Mr. Sun, 66, was born in Xushui, Hebei Province, about a two-hour drive south of Beijing. After graduating from middle school, he joined the People’s Liberation Army. Eight years later, he left the army and returned to his hometown to work at the state Agricultural Bank of China.
A curious and restless soul, he studied law in college and took courses in Chinese literature in his spare time. In 1985 he quit his banking job and opened a shop with 1,000 chickens and 50 pigs. His company, Dawu Agricultural and Animal Husbandry Group, currently employs around 9,000 people, many of them from nearby villages.
As his business grew, Mr.

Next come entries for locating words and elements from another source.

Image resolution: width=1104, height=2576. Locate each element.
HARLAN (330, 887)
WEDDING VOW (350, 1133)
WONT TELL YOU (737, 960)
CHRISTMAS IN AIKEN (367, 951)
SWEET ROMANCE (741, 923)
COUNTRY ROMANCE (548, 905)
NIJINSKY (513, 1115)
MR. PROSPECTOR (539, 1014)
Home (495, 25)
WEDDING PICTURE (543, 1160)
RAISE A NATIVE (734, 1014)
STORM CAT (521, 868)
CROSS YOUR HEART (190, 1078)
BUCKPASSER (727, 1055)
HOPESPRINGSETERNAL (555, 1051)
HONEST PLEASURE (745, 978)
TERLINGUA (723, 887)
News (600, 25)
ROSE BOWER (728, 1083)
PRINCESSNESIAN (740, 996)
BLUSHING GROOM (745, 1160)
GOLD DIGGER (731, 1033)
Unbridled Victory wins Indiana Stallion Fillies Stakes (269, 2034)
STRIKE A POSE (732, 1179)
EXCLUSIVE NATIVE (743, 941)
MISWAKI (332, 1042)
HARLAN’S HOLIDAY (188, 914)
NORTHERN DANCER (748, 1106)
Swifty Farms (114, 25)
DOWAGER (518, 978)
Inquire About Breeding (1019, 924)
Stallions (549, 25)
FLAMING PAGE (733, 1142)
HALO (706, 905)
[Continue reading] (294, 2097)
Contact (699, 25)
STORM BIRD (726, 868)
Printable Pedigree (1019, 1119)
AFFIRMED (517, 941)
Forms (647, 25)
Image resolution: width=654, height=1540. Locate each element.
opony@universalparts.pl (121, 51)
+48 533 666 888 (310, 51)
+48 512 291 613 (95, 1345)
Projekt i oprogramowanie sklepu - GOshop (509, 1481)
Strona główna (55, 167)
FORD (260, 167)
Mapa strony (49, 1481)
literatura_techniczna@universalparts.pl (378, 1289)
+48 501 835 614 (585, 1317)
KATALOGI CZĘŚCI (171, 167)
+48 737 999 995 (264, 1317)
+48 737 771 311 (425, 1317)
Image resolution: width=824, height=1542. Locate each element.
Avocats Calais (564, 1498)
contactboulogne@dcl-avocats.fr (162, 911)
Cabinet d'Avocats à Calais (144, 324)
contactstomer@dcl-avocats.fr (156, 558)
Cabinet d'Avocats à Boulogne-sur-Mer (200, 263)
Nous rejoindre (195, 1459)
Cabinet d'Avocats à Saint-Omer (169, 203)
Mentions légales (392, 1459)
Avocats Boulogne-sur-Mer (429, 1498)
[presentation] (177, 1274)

Sun went to Beijing to look for liberal intellectuals. In the spring of 2003, he became a voice for the rights of farmers and entrepreneurs and made speeches at leading Chinese universities.
After irritating the authorities, he was arrested for illegally fundraising. His new friends jumped in his defense. Legal scholars argued that the law he violated was written to give the authorities a wide discretion to indict businessmen who had fallen out of favor.
Liu Xiaobo, the human rights activist who later became a Nobel Peace Prize laureate and died in prison in 2017, then stated that Mr. Sun was “an enormous challenge to the current system.” As an entrepreneur, Mr. Liu wrote, Mr. Sun despised bribery, had the financial resources to act independently, and had the courage to speak out and promote political reform.